Pull out each line of the records that contains the word "screenshot".

==== EXTRACTED ENTRIES ====

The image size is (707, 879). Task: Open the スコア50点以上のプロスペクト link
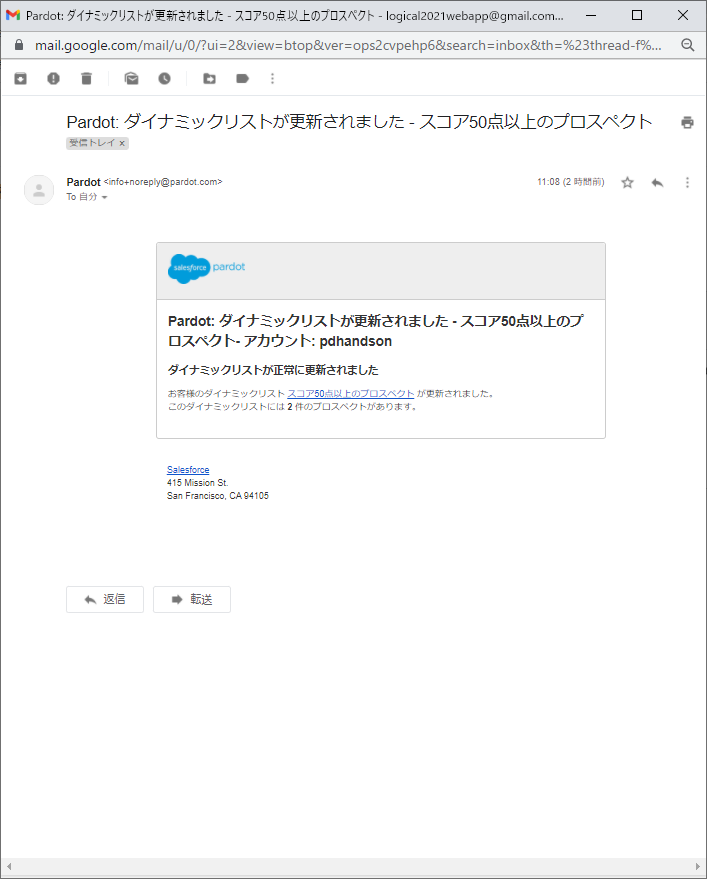click(351, 392)
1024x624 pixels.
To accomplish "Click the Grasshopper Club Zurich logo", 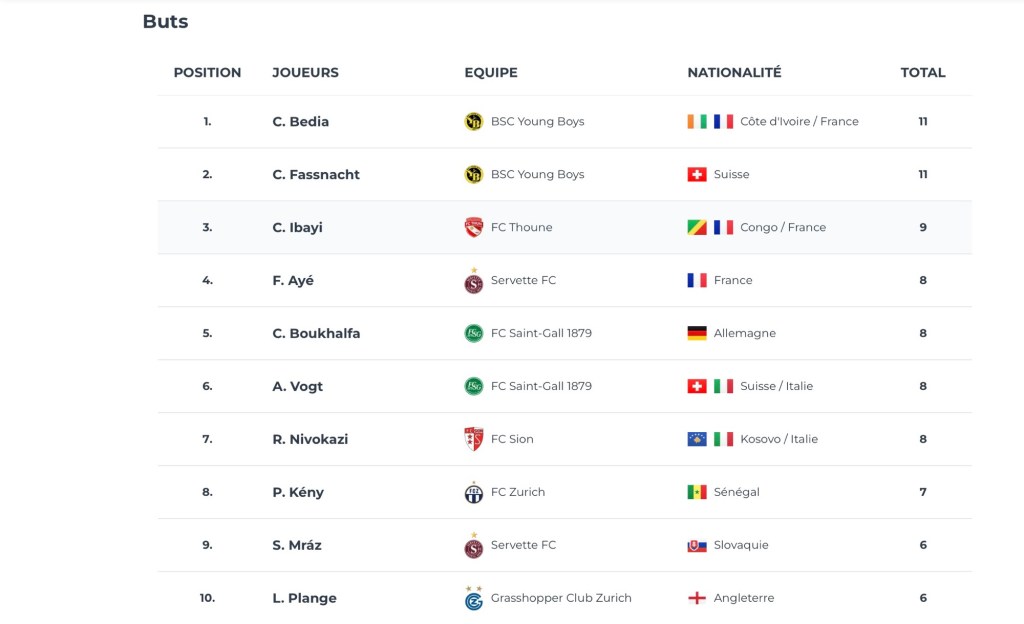I will click(474, 599).
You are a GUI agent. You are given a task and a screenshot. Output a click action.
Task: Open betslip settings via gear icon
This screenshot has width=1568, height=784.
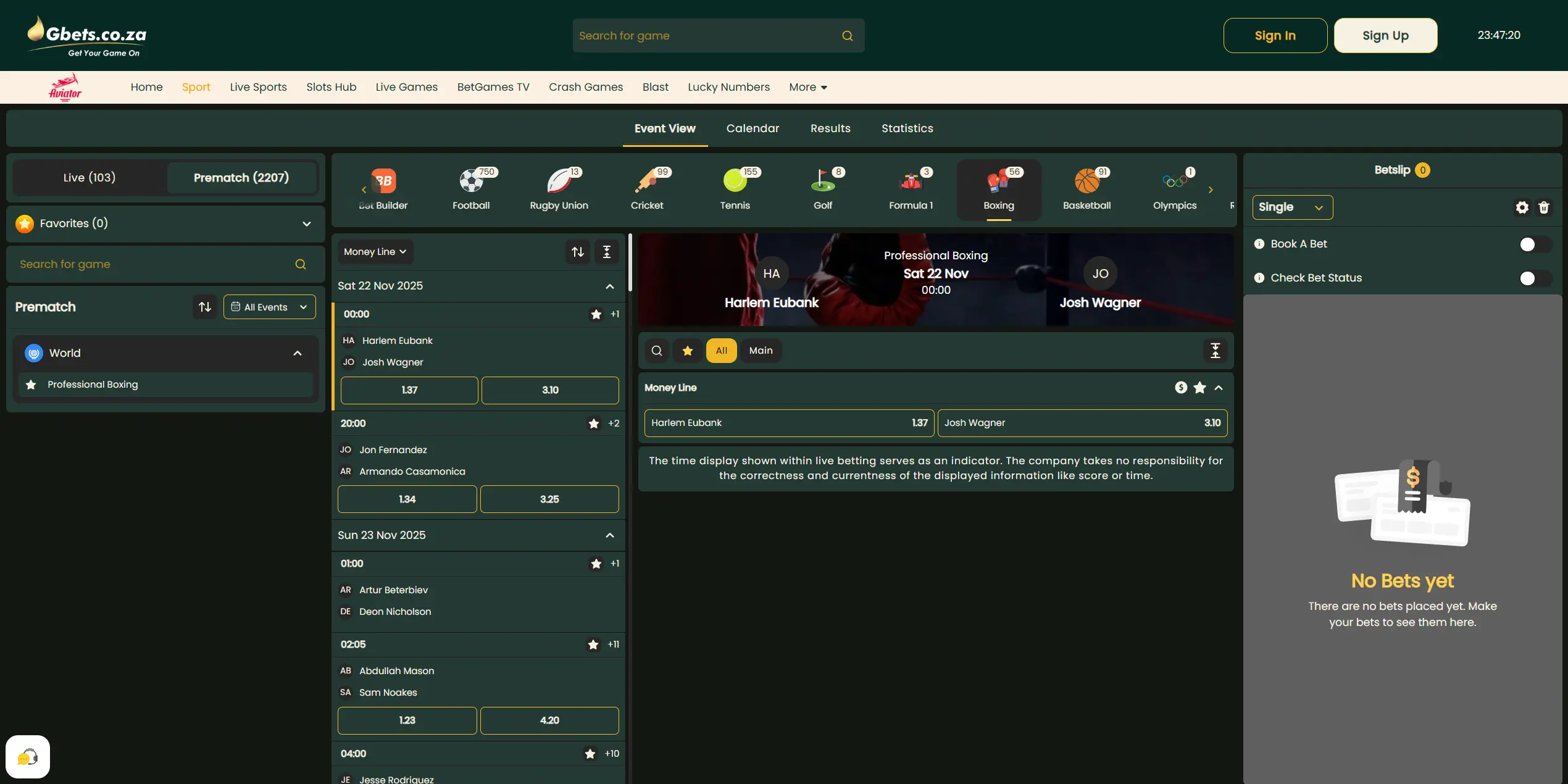click(1521, 207)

====

ANSWER TO THE EXERCISE:
You are a GUI agent. You are given a task and a screenshot. Output a click action.
This screenshot has width=1568, height=784.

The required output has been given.